What is required: All lines from the one with "Sort by the FPS column header" through the final line of the records below must be written out exactly, with no other text.

"""

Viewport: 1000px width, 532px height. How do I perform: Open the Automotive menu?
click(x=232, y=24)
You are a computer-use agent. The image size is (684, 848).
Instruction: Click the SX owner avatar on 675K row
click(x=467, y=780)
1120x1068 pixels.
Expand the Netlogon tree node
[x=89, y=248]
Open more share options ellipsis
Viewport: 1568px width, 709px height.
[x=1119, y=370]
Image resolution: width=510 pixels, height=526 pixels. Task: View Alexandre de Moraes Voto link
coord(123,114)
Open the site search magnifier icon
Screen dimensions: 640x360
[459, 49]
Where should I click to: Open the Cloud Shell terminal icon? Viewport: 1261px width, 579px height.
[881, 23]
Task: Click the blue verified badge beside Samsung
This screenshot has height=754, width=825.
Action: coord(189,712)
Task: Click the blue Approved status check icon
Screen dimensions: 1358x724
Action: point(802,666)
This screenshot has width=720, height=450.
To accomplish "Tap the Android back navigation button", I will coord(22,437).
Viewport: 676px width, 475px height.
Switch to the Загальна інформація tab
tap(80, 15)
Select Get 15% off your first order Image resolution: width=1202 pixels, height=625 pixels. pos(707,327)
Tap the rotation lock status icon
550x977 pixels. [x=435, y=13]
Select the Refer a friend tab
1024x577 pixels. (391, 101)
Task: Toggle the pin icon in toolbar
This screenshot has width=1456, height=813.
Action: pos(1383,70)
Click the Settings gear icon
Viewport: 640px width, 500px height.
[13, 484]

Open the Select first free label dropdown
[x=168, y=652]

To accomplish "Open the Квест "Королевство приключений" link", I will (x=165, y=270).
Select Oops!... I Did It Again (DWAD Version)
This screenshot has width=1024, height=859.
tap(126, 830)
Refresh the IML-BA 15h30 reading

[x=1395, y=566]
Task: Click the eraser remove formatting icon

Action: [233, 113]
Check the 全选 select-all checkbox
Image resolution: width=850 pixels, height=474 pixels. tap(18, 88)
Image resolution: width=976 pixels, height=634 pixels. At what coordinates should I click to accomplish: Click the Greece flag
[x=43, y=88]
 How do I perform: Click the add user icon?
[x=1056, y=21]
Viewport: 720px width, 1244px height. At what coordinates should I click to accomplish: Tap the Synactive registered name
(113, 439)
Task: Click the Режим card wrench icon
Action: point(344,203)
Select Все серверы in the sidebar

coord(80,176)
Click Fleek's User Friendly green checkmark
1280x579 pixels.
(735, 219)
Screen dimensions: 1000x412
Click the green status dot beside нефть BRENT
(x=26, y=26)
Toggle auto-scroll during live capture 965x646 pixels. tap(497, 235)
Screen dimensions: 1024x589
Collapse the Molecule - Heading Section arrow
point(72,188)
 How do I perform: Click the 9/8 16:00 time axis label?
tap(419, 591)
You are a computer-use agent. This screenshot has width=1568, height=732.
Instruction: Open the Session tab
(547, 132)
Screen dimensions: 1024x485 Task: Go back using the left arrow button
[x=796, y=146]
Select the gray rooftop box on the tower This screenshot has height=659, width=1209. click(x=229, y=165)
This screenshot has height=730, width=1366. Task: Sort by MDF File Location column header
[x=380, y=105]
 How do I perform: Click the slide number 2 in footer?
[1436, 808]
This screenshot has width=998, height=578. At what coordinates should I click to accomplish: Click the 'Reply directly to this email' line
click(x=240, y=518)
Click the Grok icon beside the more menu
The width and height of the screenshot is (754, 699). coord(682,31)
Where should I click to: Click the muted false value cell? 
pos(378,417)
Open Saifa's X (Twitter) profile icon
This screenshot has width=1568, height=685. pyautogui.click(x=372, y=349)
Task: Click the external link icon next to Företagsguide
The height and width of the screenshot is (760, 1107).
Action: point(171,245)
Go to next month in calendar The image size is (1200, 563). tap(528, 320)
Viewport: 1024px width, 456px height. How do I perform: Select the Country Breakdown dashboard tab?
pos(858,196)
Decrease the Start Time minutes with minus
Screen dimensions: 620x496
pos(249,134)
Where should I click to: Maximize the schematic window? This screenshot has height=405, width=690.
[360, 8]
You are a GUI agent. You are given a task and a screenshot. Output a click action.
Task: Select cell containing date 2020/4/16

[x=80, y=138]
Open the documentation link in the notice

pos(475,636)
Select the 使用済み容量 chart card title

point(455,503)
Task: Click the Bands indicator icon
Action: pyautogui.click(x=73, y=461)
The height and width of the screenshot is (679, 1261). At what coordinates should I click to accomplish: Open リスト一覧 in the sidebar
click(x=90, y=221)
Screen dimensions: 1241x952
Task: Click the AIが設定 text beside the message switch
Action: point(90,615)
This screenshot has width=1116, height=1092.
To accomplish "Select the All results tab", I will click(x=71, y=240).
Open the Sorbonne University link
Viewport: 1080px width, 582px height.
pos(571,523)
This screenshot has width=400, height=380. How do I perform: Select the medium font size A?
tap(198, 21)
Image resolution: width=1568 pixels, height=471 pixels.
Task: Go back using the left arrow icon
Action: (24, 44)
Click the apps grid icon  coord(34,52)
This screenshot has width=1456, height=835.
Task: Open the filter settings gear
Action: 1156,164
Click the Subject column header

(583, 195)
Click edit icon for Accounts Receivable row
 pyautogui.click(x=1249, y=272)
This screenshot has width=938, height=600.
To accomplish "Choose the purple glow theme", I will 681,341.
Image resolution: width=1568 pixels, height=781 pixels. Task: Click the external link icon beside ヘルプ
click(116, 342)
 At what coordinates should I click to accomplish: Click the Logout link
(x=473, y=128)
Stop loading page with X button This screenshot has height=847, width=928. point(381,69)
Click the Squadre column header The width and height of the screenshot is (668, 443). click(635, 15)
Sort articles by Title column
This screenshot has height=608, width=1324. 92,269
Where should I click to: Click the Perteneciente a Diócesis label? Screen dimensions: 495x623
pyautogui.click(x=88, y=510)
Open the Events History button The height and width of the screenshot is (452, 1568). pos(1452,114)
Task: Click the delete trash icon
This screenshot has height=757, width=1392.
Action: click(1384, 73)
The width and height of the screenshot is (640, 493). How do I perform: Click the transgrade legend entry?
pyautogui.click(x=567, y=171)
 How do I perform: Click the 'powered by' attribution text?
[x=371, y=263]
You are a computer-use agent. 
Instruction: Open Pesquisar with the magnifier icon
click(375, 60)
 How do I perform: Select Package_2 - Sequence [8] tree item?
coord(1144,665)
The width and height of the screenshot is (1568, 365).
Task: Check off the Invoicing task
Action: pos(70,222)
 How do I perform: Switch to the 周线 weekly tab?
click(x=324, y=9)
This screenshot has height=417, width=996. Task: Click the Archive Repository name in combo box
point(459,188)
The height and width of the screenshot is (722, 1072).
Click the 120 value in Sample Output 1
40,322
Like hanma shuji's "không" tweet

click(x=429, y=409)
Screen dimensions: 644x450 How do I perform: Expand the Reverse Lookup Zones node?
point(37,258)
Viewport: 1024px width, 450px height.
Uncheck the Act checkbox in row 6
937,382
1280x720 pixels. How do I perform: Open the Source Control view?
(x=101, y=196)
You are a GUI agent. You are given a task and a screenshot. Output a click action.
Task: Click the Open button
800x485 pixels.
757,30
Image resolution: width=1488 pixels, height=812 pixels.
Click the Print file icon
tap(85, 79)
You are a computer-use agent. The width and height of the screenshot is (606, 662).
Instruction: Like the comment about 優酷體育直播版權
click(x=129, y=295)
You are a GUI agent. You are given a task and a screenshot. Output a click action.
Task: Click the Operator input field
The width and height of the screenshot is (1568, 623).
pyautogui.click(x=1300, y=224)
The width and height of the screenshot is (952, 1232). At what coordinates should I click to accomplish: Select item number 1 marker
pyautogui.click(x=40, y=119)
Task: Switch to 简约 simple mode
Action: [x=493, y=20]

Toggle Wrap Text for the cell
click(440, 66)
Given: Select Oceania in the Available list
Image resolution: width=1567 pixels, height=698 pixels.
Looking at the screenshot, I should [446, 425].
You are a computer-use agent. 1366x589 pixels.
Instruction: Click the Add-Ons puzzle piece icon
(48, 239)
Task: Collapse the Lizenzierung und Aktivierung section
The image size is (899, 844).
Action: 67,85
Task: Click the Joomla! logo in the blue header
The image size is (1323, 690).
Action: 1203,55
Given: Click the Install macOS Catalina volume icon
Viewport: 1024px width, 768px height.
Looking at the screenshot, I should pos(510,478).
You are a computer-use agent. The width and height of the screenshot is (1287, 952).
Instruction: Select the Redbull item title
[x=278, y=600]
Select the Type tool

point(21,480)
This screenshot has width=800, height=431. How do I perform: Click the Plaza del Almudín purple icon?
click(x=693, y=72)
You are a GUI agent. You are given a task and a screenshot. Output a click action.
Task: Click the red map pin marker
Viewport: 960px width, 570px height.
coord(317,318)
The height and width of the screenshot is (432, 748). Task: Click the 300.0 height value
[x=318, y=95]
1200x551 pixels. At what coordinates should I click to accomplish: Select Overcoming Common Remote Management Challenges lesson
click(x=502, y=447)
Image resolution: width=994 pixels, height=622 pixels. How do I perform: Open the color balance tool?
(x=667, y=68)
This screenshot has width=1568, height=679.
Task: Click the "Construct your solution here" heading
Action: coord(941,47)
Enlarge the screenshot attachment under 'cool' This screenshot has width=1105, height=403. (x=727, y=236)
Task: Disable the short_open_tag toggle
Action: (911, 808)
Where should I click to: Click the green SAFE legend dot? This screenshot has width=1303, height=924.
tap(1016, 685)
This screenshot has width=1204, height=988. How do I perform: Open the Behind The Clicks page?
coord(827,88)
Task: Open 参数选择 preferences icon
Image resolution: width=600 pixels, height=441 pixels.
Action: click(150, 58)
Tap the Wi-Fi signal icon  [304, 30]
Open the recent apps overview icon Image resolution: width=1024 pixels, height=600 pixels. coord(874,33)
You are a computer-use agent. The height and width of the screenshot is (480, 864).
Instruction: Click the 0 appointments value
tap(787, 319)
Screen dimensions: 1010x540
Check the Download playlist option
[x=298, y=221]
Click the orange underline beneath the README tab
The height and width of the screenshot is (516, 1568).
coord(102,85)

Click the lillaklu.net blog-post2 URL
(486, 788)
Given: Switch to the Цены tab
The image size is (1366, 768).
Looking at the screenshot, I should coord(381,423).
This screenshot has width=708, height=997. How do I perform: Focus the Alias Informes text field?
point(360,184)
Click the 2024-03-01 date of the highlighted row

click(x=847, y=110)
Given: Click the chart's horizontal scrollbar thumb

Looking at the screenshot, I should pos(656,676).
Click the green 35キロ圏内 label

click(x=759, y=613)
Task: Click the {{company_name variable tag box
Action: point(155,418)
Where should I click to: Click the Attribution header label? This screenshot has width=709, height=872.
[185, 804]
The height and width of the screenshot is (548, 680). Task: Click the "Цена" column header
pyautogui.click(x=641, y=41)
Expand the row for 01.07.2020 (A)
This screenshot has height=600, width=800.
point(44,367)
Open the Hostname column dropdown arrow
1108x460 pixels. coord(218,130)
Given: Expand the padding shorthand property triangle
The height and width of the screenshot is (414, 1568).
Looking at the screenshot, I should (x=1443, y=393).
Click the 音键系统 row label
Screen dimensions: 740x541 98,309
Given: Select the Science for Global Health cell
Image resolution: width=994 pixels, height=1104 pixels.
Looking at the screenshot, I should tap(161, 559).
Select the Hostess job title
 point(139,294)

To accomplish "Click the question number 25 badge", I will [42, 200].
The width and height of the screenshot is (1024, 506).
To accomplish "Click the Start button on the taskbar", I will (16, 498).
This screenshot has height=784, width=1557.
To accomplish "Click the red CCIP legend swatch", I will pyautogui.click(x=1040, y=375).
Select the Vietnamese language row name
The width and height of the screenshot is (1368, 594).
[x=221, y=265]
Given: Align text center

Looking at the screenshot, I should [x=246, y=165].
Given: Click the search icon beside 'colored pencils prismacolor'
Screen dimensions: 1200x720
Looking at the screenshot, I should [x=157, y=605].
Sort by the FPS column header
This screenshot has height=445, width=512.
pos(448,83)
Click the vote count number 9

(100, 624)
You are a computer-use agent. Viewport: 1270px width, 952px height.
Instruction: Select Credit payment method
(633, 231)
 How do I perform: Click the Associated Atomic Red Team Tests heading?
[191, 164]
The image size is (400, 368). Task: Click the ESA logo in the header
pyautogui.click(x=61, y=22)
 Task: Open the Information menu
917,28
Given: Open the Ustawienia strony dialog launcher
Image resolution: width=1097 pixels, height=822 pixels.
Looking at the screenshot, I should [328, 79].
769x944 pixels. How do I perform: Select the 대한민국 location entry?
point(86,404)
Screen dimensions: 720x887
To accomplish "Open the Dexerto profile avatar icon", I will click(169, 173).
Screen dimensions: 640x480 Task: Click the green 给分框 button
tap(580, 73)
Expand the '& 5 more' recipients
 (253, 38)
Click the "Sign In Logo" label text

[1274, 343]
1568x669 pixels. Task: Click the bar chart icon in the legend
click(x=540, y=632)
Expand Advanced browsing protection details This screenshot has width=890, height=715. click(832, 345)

"""

Output of the task:
Sort by the FPS column header
This screenshot has height=445, width=512.
pos(448,83)
Click the vote count number 9

(100, 624)
You are a computer-use agent. Viewport: 1270px width, 952px height.
Instruction: Select Credit payment method
(633, 231)
 How do I perform: Click the Associated Atomic Red Team Tests heading?
[191, 164]
The image size is (400, 368). Task: Click the ESA logo in the header
pyautogui.click(x=61, y=22)
 Task: Open the Information menu
917,28
Given: Open the Ustawienia strony dialog launcher
Image resolution: width=1097 pixels, height=822 pixels.
Looking at the screenshot, I should [328, 79].
769x944 pixels. How do I perform: Select the 대한민국 location entry?
point(86,404)
Screen dimensions: 720x887
To accomplish "Open the Dexerto profile avatar icon", I will click(169, 173).
Screen dimensions: 640x480 Task: Click the green 给分框 button
tap(580, 73)
Expand the '& 5 more' recipients
 (253, 38)
Click the "Sign In Logo" label text

[1274, 343]
1568x669 pixels. Task: Click the bar chart icon in the legend
click(x=540, y=632)
Expand Advanced browsing protection details This screenshot has width=890, height=715. click(832, 345)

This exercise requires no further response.